店主は飛び上がるように目を覚まし、眠そうに目をこすりながら顔を上げた。
「ああ、いらっしゃい。何をお探しですか?」
「レムス・ジョルという画家を訪ねにきた」
「へえ、また、レムスさんにお客さんか。
あいつもやっと日の目を見そうだな!」
(『また』か…)
店主は自分のことのように嬉しそうに笑みを浮かべている。
「会えるか?」
「アトリエはここの二階だが、今は留守だ。
火曜と金曜の午前にしか来ないんだ。
悪いが出直してくれないか?」
そう言って、店主は奥の階段を指さす。
テオドールは、無言で店主を追い越し、階段をあがっていく。
「ちょっと、今は留守だってば!」
慌てて店主が後ろから声をかけるが、テオドールは振り返らず、ノブを回し、アトリエの扉を開けた。
(鍵もかけずに、不用心なやつだ…)
アトリエは思ったよりも整頓されていた。
机の上には画材がまちまちに並ぶが、床はきれいに掃除されている。
(才能のある画家のアトリエは、たいてい二通りだ。
足の踏み場もないほど混沌としているか、恐ろしく整然としているか)
アトリエの中に足を踏み入れ、見回す。
(ここは、…中途半端だな)
壁にはいくつかのデッサンや小さな絵が掛けられていたが、特に目を引くものはなかった。

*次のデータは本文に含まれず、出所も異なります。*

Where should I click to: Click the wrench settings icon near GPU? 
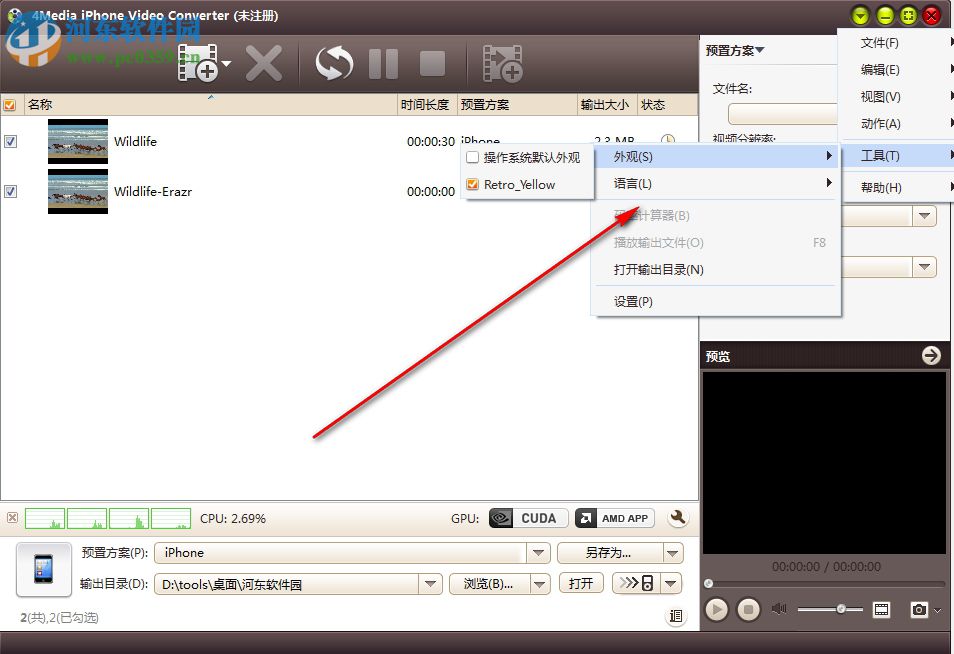click(678, 518)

「鍵をかけろってあれほど言ったのに…。いわんこっちゃない」
店主の呟きが背後から聞こえた。
部屋の中央には、埃よけの薄い布がかぶせられたキャンバスが置かれている。
テオドールは近づき、その布を持ち上げる。
「おい!」
店主が慌てて声をあげる。
キャンバスに描かれていたのは、未完成のアリシアの肖像画だった。
(……肖像画は断ったと聞いていたが?)
「こりゃ、この前のお嬢さんじゃないか」
店主がニヤニヤして近づく。
「彼女がここへ来たのか?」
「ああ。別嬪さんだろ? レムスの良い人だってさ」
「……」
短く息を吐き、布を元通りにかけ直す。
その指先に、妙な力がこもった。
「邪魔をした」
そう告げて階段を下りる。
店主はホッとしたようにアトリエの扉を閉めた。